Numa segunda fase, a França entregaria a cada governo africano um inventário de tudo o que tem e um processo de restituição seria iniciado. O estudo diz que 65% das peças hoje nos museus foram retiradas de seus lugares de origem por força, roubo ou colonização.

“O que estamos fazendo é indo bem mais longe do que devolver obras de arte”, disse Felwine Sarr. “Esses objetos são mediadores de uma nova relação. É um espaço tectônico e se isso se movimenta, outras partes da relação se movimentam.”

O gesto francês abriu uma caixa de Pandora pela Europa e passou a colocar pressão sobre outros governos e museus. Alguns admitem que esse caminho não tem volta.

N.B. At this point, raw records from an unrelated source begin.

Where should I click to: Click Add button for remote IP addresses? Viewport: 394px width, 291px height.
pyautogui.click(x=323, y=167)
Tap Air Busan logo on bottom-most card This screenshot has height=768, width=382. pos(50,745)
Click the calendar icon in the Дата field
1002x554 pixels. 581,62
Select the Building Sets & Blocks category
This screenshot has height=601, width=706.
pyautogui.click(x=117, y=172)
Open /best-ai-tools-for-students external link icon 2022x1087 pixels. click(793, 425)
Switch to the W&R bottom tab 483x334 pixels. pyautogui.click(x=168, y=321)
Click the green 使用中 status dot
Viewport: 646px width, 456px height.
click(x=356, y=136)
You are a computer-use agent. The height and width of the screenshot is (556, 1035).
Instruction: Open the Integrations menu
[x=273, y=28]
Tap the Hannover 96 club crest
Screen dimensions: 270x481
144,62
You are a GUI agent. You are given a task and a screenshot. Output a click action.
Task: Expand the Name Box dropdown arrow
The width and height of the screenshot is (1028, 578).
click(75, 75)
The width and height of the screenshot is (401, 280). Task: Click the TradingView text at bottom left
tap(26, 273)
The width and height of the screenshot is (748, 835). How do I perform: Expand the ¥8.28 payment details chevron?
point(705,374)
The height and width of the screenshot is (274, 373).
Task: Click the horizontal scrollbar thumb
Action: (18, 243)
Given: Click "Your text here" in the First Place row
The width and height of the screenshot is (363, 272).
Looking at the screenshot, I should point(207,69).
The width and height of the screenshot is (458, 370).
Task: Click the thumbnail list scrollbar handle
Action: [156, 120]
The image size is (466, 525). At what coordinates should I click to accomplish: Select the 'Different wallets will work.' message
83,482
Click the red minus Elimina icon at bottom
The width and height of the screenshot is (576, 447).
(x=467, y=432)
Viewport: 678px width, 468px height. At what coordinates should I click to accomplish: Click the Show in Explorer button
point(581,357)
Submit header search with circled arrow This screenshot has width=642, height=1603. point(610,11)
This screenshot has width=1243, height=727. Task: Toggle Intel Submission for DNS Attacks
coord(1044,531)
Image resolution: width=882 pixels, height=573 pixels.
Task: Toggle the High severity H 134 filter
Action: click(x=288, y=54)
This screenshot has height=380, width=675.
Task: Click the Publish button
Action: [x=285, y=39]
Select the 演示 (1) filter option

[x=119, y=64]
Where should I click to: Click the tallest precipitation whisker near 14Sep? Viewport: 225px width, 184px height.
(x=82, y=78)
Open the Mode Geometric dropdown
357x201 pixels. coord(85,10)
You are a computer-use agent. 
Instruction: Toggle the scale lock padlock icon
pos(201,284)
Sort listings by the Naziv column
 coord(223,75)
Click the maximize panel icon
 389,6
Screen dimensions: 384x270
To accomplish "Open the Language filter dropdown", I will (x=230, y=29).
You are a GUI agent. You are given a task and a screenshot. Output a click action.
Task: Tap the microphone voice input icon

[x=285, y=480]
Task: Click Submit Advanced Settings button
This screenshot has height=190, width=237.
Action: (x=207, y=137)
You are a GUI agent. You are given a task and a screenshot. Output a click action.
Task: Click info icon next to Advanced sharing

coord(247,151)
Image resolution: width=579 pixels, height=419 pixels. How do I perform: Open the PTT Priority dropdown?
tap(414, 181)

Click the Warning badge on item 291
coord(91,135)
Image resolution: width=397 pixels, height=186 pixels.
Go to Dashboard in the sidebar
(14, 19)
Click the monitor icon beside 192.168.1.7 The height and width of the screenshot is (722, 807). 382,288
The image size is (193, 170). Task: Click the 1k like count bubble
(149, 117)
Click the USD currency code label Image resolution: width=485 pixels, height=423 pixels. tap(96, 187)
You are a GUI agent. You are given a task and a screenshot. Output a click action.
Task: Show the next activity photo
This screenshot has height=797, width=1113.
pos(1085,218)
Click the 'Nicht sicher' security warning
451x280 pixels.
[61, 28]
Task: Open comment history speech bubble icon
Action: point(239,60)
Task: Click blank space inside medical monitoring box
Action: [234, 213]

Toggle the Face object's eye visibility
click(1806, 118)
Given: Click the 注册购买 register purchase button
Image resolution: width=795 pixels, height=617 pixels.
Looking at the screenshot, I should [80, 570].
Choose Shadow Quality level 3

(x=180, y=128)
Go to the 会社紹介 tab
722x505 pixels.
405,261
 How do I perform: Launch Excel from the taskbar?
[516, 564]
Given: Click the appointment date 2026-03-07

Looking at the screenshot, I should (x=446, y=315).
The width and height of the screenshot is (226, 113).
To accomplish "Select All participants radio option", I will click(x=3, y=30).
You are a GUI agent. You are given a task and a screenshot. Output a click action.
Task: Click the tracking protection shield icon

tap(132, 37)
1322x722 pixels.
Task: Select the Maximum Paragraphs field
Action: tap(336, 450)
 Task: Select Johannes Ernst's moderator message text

Para o diretor do Museu Real de Tervuren, na Bélgica, Guido Gryseels, chegou o momento de organizar esse processo, sob uma coordenação da Unesco. Sua instituição conta com 120 mil objetos coletados entre o fim do século 19 e a independência do Congo Belga, em 1960. O país chegou a se chamar Zaire e hoje é a República Democrática do Congo.

Na Alemanha, poucos meses depois do gesto do presidente francês, dezenas de institutos e acadêmicos alemães escreveram uma carta à chanceler Angela Merkel pedindo que Berlim assumisse o papel de liderar os trabalhos de restituição da arte africana. Hoje, em Berlim, o busto de Nefertite ainda é mantido em uma sala com as condições de temperatura iguais às existentes no Egito, de onde ele foi tirada em 1913.

Jürgen Zimmerer, historiador da Universidade de Hamburgo e principal referência na Alemanha na pesquisa sobre o passado colonial, confirma a dimensão política no debate sobre a arte africana. “No caso de Macron, ele busca ganhar terreno na África e a questão cultural é um dos instrumentos”, disse ao jornal. “Trata-se de um apoio de projetos políticos na África.” Em sua avaliação, a Europa foi “lenta” para perceber o que estava ocorrendo na África com a chegada de chineses.

Pressionado, o governo alemão também fez alguns gestos, mas considerados por Zimmerer insuficientes. A ministra de Cultura, Monika Gruetters, sugeriu que o mesmo modelo usado para devolver objetos dos judeus durante o nazismo fosse adotado com a África.

Em Londres, houve um acordo na semana passada entre o governo britânico, museus e a Nigéria, que negociavam há onze anos a devolução dos “Bronzes do Benin”, uma coleção de 700 peças no British Museum que chegaram à Inglaterra há mais de cem anos, levadas por soldados britânicos no Reino de Benin, em uma região hoje pertencente à Nigéria. O acordo inclui um empréstimo das peças ao país africano, o que foi considerado um primeiro gesto do antigo império britânico.

Mas nem todos estão de acordo. “O British Museum é um museu do mundo para o mundo”, defendeu o ex-curador da instituição Chris Spring. “Precisamos pensar em Londres como uma cidade africana global. É muito importante que as pessoas de descendência africana vivendo no Reino Unido ou na Europa em geral possam ver os objetos de sua própria cultura”, justificou.

Do lado africano, esse argumento é considerado inaceitável. Em um recente evento organizado pela Unesco em Paris para tratar da questão da devolução dos objetos, o ministro da Cultura do Senegal, Abdou Latif Coulibaly, insistiu que a “África está pronta” para receber seus tesouros de volta.

Em Dakar, no dia 6, o governo do Senegal apresentou o Museu das Civilizações Negras, que custou ¤ 30 milhões e estaria em condições de receber as obras que estão na Europa. Jürgen Zimmerer destaca a ironia da situação: “O prédio foi financiado pelo governo da China.” As informações são do jornal O Estado de S. Paulo.